(Stored items)

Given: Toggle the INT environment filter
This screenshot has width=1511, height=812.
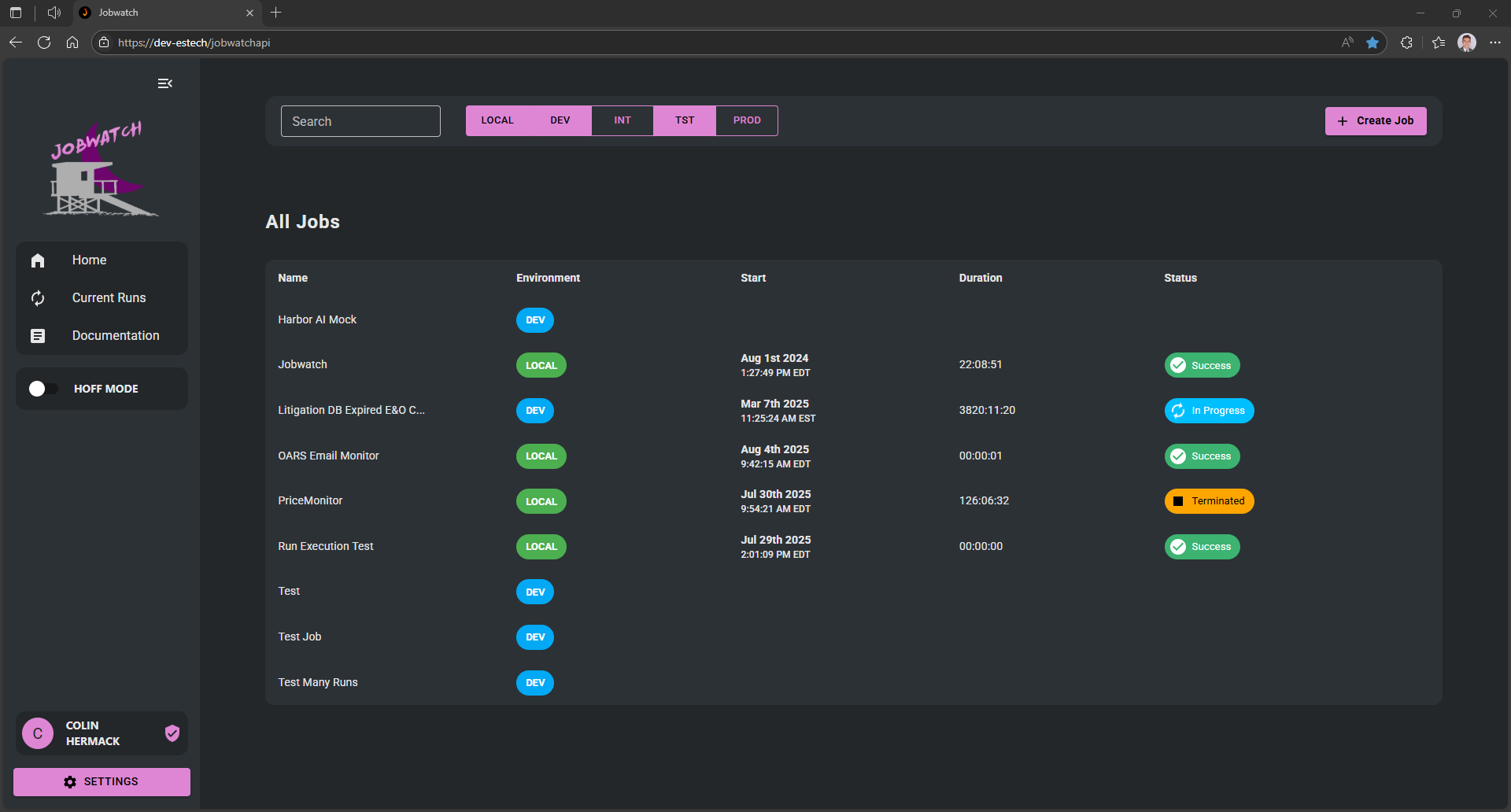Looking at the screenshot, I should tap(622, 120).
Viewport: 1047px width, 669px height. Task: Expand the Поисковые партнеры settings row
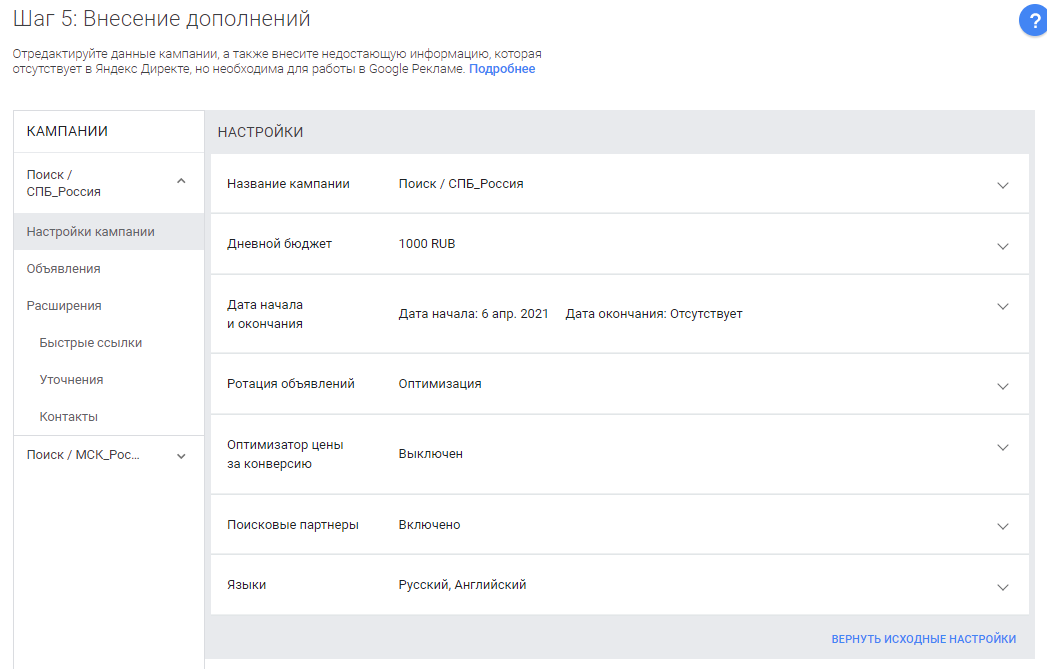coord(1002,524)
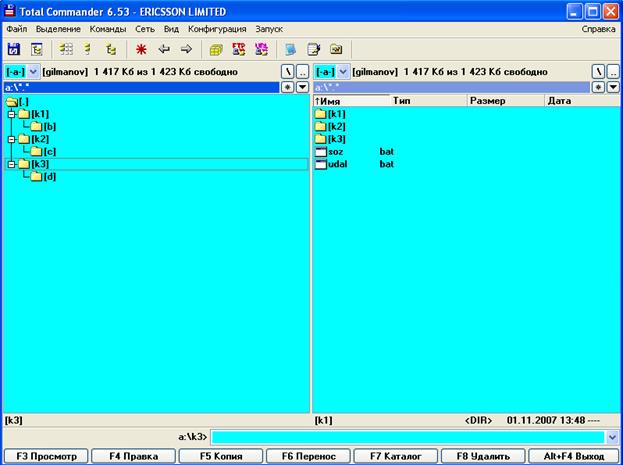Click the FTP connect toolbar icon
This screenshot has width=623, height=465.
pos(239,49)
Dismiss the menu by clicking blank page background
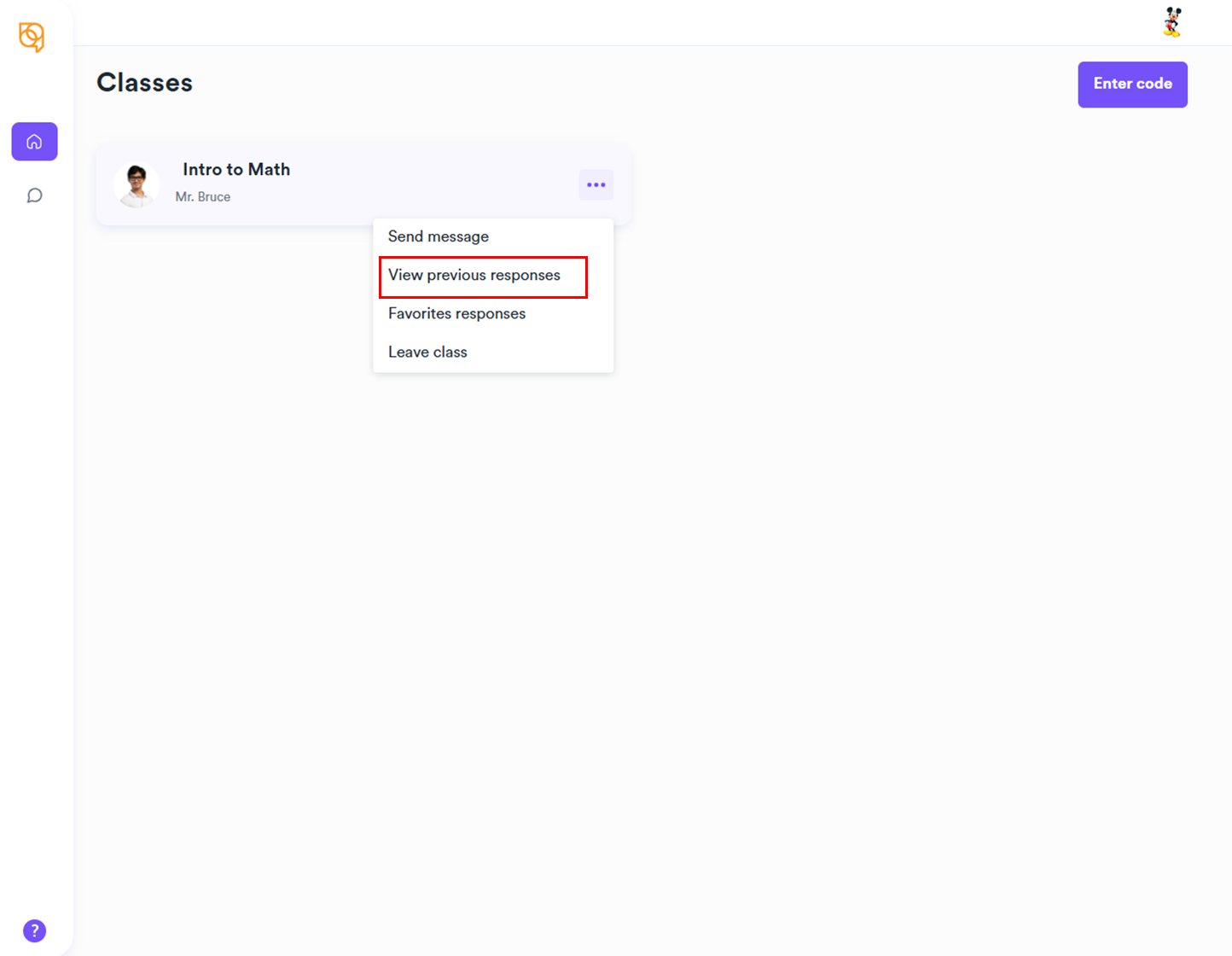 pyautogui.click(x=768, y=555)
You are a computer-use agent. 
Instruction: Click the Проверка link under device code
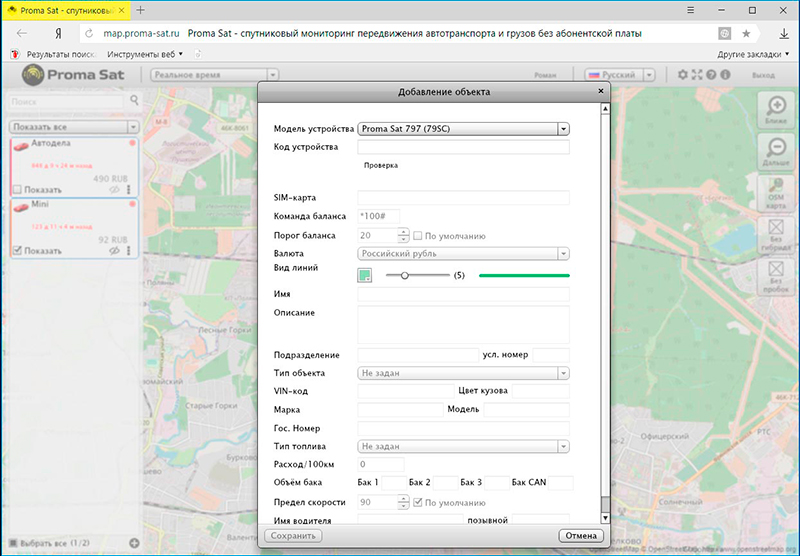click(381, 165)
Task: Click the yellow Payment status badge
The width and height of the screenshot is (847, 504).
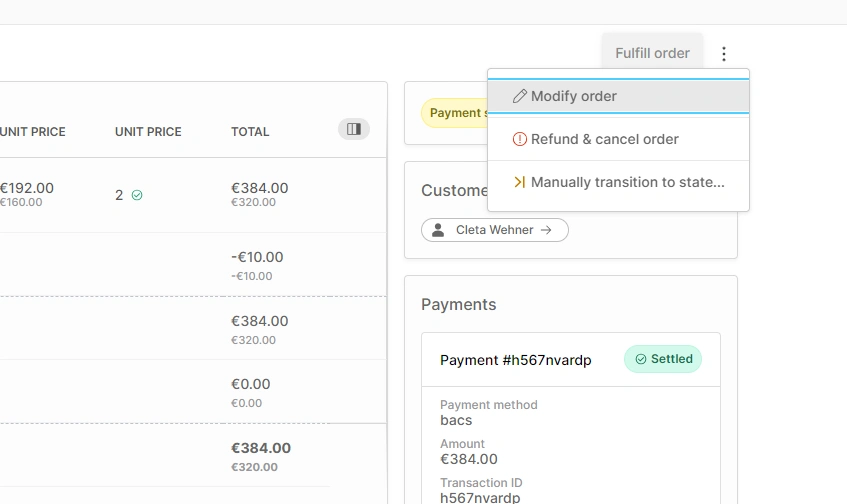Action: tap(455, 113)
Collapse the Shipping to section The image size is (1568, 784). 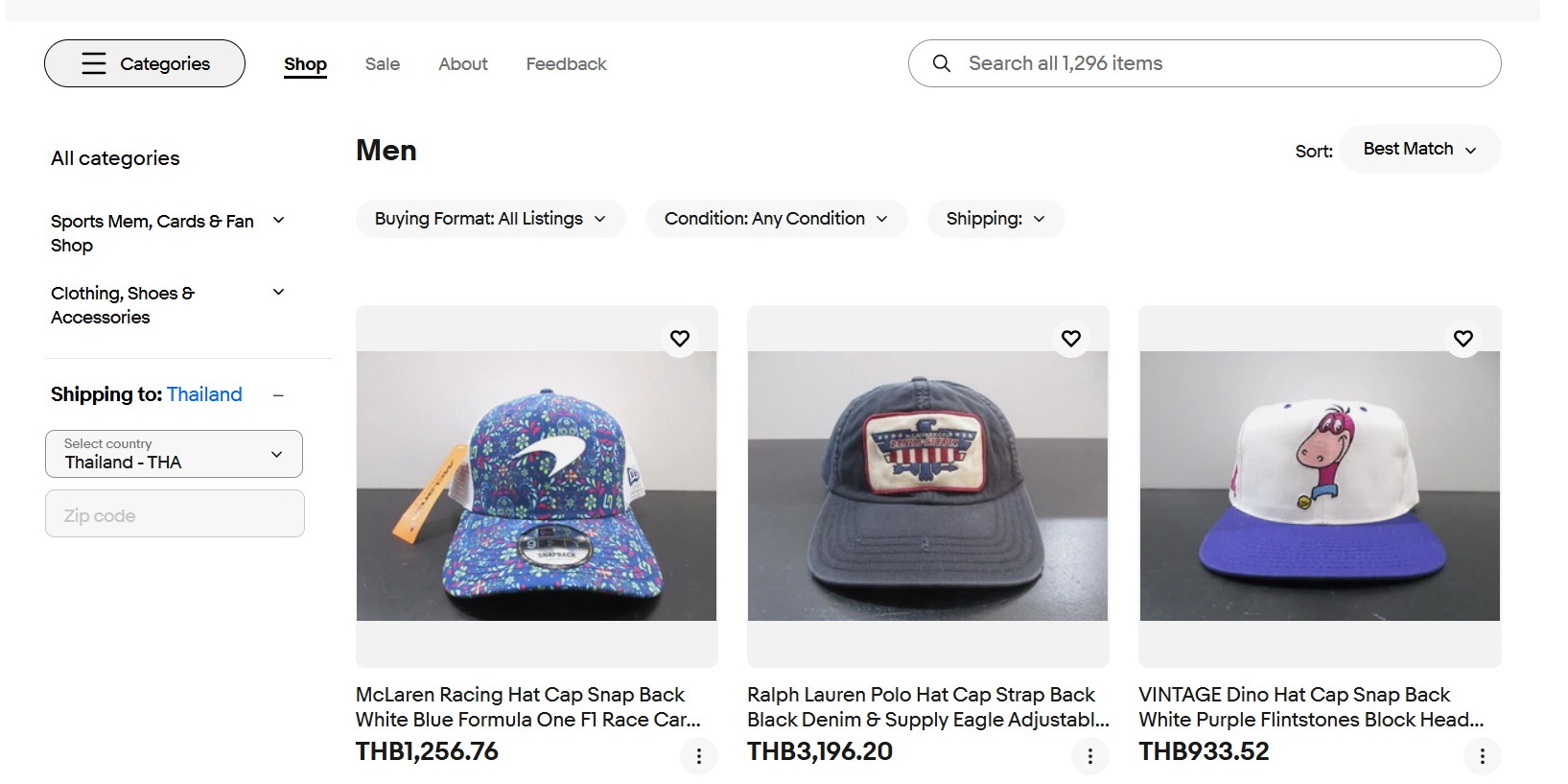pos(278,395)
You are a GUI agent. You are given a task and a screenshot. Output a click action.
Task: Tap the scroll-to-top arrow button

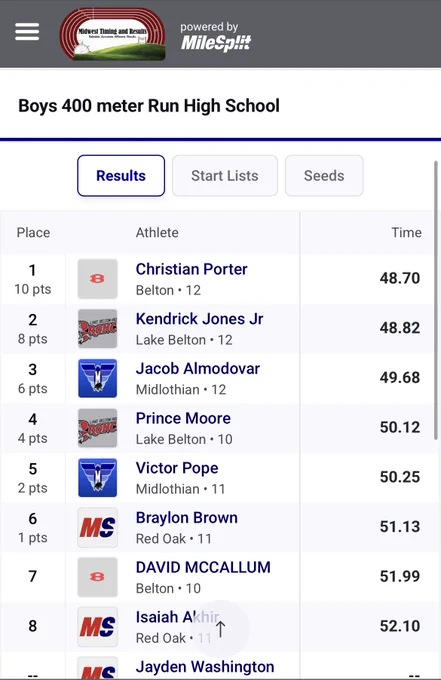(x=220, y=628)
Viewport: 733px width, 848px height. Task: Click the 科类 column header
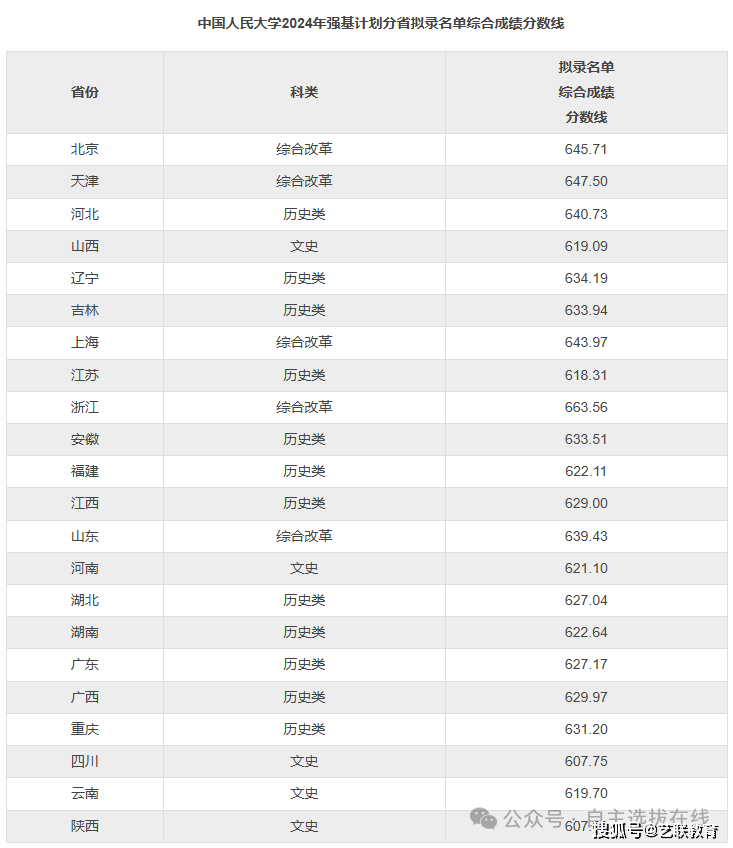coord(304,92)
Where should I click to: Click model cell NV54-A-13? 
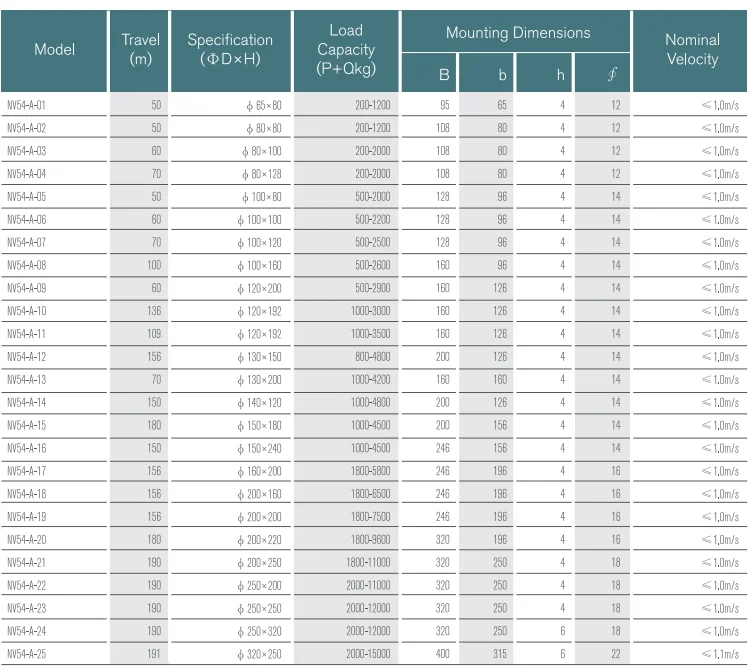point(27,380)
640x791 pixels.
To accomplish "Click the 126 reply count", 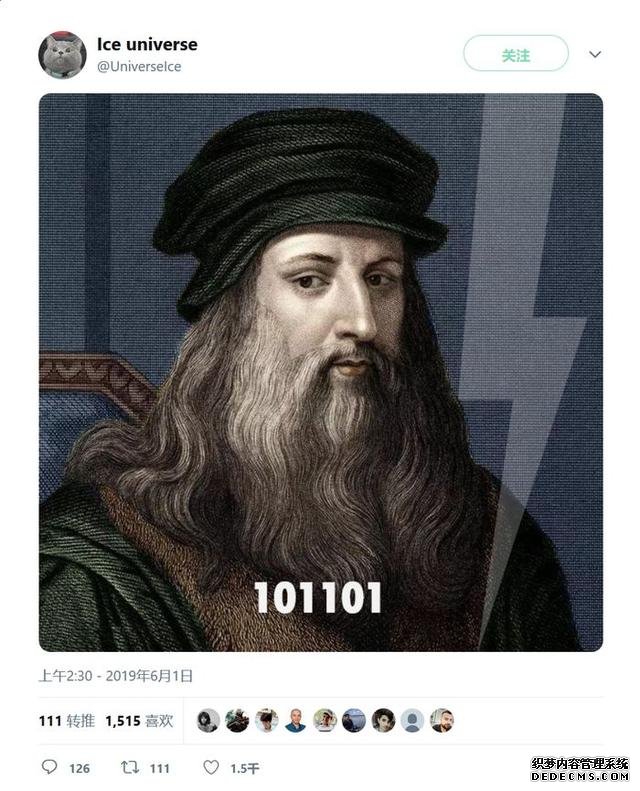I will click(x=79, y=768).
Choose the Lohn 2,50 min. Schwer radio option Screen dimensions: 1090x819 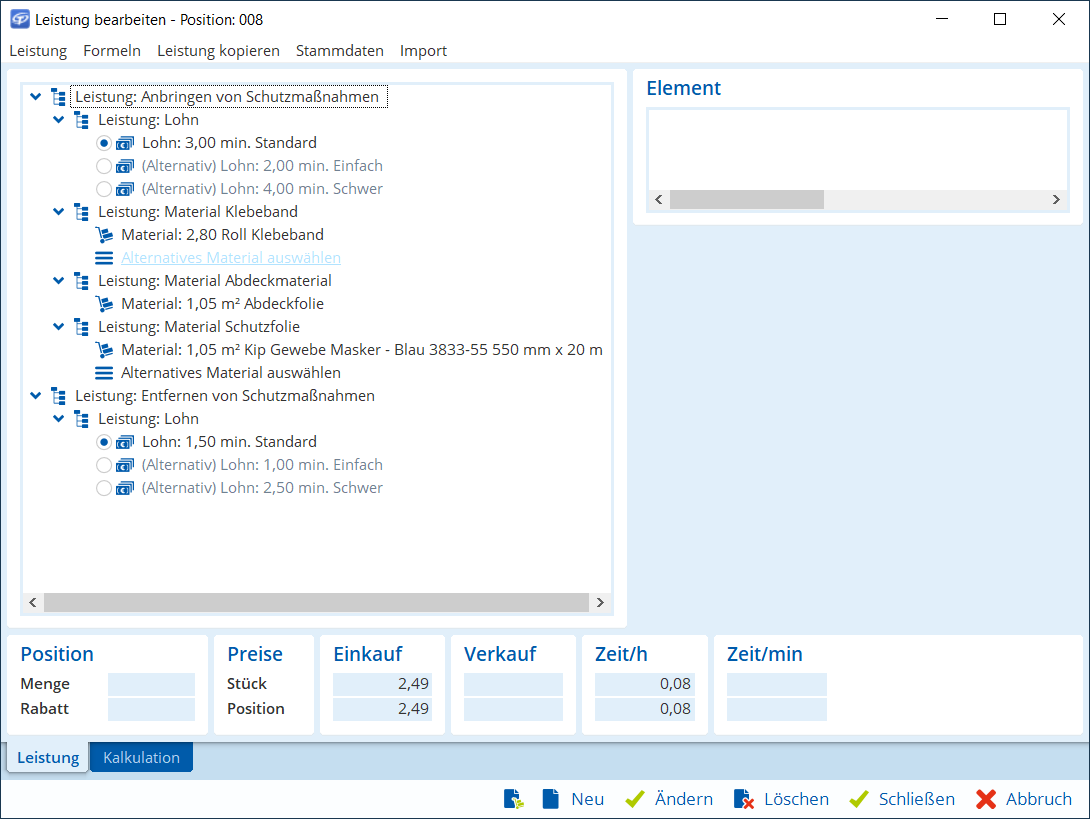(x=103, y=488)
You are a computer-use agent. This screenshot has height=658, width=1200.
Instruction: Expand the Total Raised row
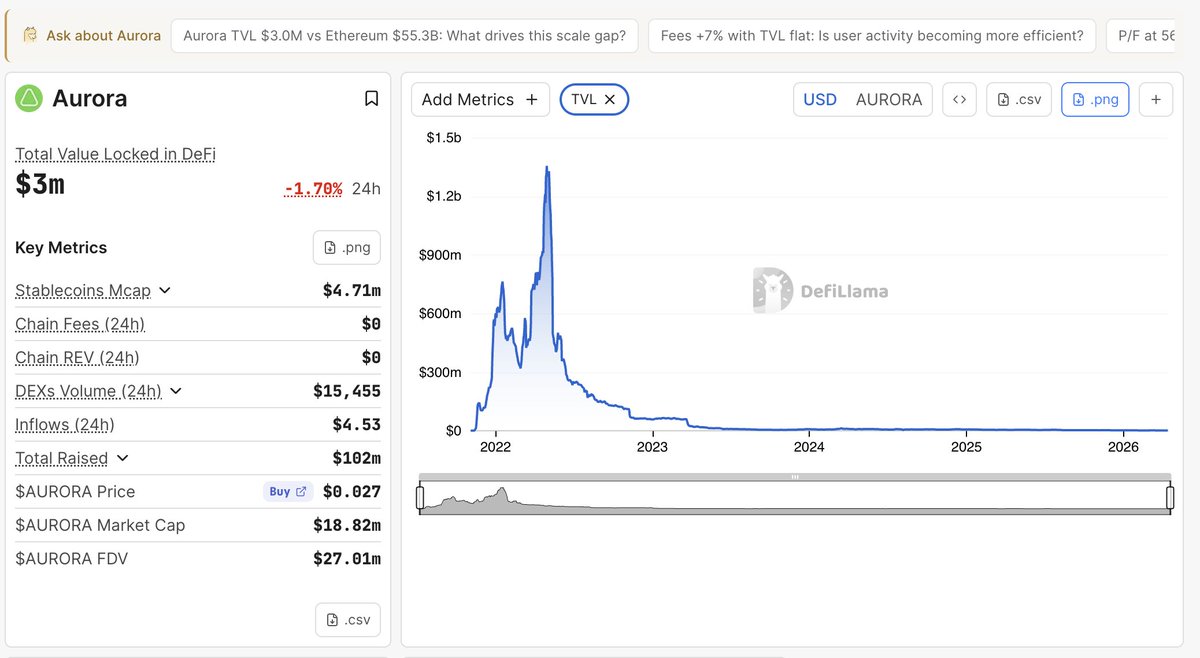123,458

=== About this exercise ===
A single number is expected: how many lines of the data hold the string "computer".

=== Problem solution ===
2